What is needed is an exact copy of the records below, minus any pictures.

▸ SOURCE DATA
■ ■ ■ ■

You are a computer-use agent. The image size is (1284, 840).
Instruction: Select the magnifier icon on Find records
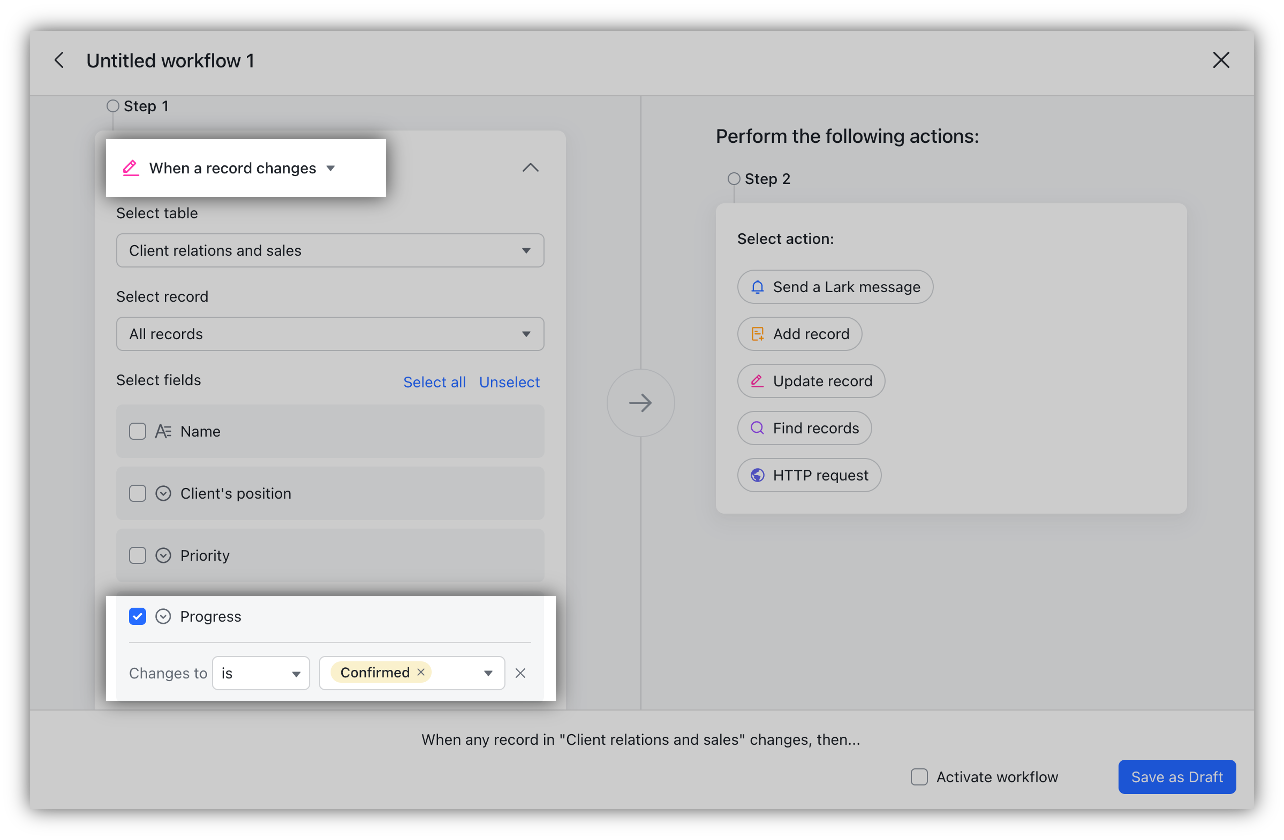[x=757, y=428]
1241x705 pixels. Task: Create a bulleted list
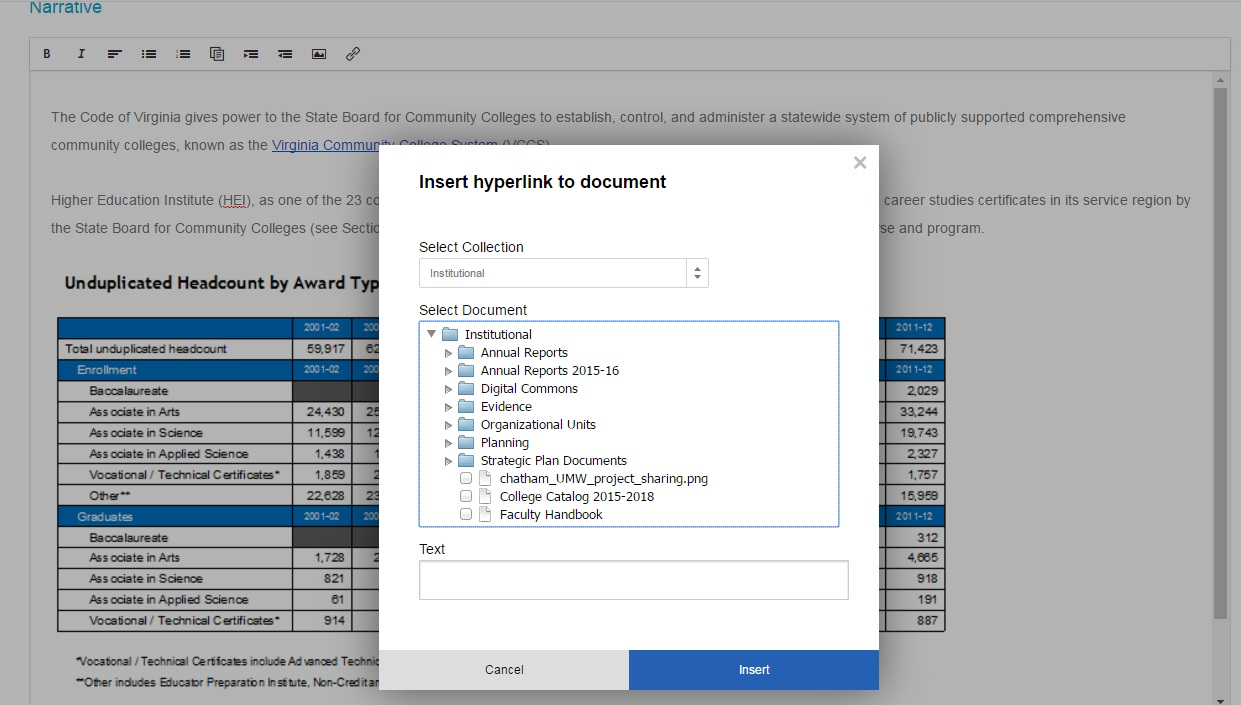148,53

■ ■ ■ ■

▸ YOUR SOLUTION
You are a computer-use agent. The image size is (1284, 840).
Instruction: Select the magnifier icon on Find records
[x=757, y=428]
1241x705 pixels. Task: Create a bulleted list
148,53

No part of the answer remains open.